Sabemos hoje que os movimentos dos astros não se subordinam todos a um movimento único, que seja, por isso mesmo, uma medida comum de tempo. Não há, portanto, correspondência essencial entre os instantes dos diversos movimentos. Mas é possível estabelecer arbitrariamente uma correspondência entre eles, adoptando um critério de simultaneidade. Se puder dar-se uma definição de simultaneidade independente do movimento do observador, poder-se-á estabelecer um sistema único de contagem do tempo; se tal critério for impossível, haverá tantos tempos quantos os sistemas em movimento.

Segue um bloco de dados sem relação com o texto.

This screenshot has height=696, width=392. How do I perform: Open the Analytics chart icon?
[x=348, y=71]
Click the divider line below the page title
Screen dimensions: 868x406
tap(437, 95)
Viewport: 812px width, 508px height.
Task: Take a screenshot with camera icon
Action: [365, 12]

Não se suponha, pelo que disse, que o tomismo está ligado, necessariamente, à relatividade de Einstein. A existência ou não-existência dum critério unívoco de simultaneidade é do domínio da física e não da metafísica [107]; esta pode e deve admitir as duas hipóteses. Mas deve afirmar-se que a filosofia tomista não se coaduna com a noção newtoniana dum tempo absoluto, como aliás, verifica-se pelo que já disse, não se coaduna com a sua noção de espaço absoluto, infinito, homogêneo, imutável. Essas noções, recorde-se, pertencem ao domínio da filosofia; não são indispensáveis à mecânica clássica.. Esta admite a existência dum critério de simultaneidade independente do movimento do observador; supõe portanto um tempo único, mas não o exige absoluto, no sentido newtoniano. O tempo absoluto seria independente da existência dos seres mutáveis, infinito em duração, e escoar-se-ia uniformemente, alterando todas as coisas sem ser alterado por nenhuma; teria, em suma, atributos quase divinos, o que explica que Newton o confundisse com a eternidade de Deus. Tal tempo absoluto conduz logicamente ao tempo vazio em que Kant, na antítese de primeira antinomia, se baseou para demonstrar a impossibilidade de o Mundo ter começado. Mas a verdade é que o tempo depende do movimento, e este da existência do ser móvel. Como o movimento que mede, o tempo é ser de razão com fundamento real. Não pode existir como ser de razão se não existir o espírito que o pensa; não pode existir no seu fundamento, que é o móvel, se este não existir. Sem o Mundo, por isso, não há o tempo. O que faz cair pela base a demonstração de Kant.